Black Stars: The Visit

The Visit is a specfic short story by Chimamanda Ngozi Adichie as part of the Black Stars collection.

In this alternate world, most of life is very similar but the genders are reversed. The titular visit is about single career-boy  Eze coming back to Nigeria from studying and then working abroad, and visiting his school friend, househusband Obinna. The friends are looking forward to catchup, plus Eze hopes to get some herbal or traditional medical treatment back in Nigeria, since Western medicine doesn’t pay much attention to men’s issues.

Friendships between two women, when one is a wife and mother and the other is single and working, are commonly explored in fiction, and by telling a familiar story with men instead, the story asks readers to notice assumptions. Before Eze’s visit, Obinna reminisces about their friendship and their youth together. Obinna’s parents were just normal, he says, a headmistress and a barber,.  Eze’s dad quit working as an actor, since obviously actors are slutty, and now he supports his doctor wife at home, preparing special foods and  making sure everything is to her taste. Obinna remembers being corrected for his manners in middle school and being reminded to talk about things women care about, or risk being left on the shelf.

This isn’t a heavy-handed genderswap scifi at all. Things are all fine for Obinna, a househusband in Lagos, it’s just that he lives in a society built for women. Of course husbands are expected to move cities for their wives’ careers and of course it’ll make Nigeria look silly to be the only one sending a male representative to an international summit.

I think it’s the careful language choices and the relationship to familiar chicklit that work so well here.  The narrative doesn’t have to state directly that men are second class, it’s in the word choices.  

Ever since Obinna’s wife, Amara, was promoted to managing director years ago, she had taken them to London every summer and was considering buying a flat in Maida Vale.

The family doesn’t go to London, Amara takes them. And it’ll be her flat in Maida Vale, too.

At another point, Amara is annoyed at a late breakfast, but also tells Obinna not to stress himself over housekeeping. This is set in Nigerian, and they have a housekeeper responsible for breakfast. Obinna doesn’t cook or clean himself, but he’s already reminded the houseboy to have breakfast on time.

“You shouldn’t let that boy stress you,” Amara said, genial, offhand, as though Obinna chose the stress. She settled down at the table, tugging at the frilly collar of her purple blouse, her clear skin the gorgeous color of baked clay.

“If I don’t stress, then nothing will get done in this house,” Obinna said.

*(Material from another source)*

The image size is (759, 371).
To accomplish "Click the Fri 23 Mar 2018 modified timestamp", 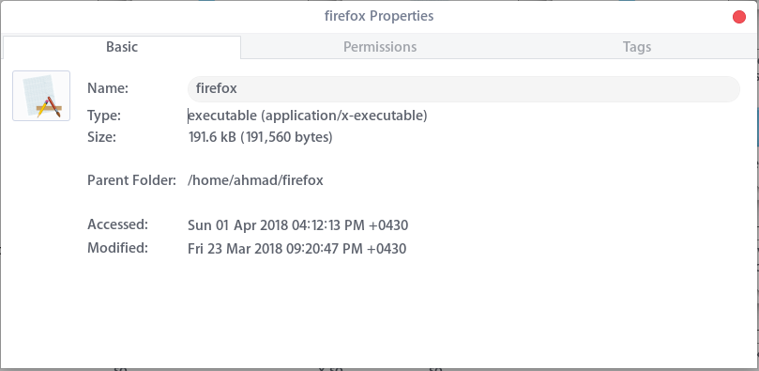I will click(x=296, y=249).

How many times have we all heard this conversation? Don’t stress so much, it’ll all get done, said by the spouse/housemate/relative who isn’t actually helping to get it done. And, yeah, the one saying not to stress is usually a man.

I knew I would like The Visit because I’ve enjoyed the author’s other fiction, but this specfic story was very different from her other work. The Visit takes place in an alternate Nigeria, and I’ve read other fiction set in Nigeria, but I wouldn’t say I’m familiar with it. I think it’s the careful language choices that develop the setting well. At one point, Obinna worries that he’ll become “a Lagos cliché: the husband fighting the boyfriend in public” and another, Eze imagines having a wife in Abuja, which must mean she’s rich and successful. These details make both the genderswap and the background setting clear to readers.  I liked this a lot, especially because I think it would be easy for a specfic story, set in a different country, and a short story to be confusing, or difficult to picture.  I like scifi collections in general, but when a particular story doesn’t work for me, the reason is often that I couldn’t picture the events clearly or I couldn’t connect to the characters in such a short piece. 

The blend of international fiction and specfic in one story worked well for me, because there’s a great deal of worldbuilding and setup crammed in to one very short, very readable story.

The Visit is free to read on Kindle as part of the Black Stars collections.

2 comments

  1. I love her writing too. I haven’t read this yet but her novel Half of a Yellow Sun is truly a ‘heartbreaking work of staggering genius.’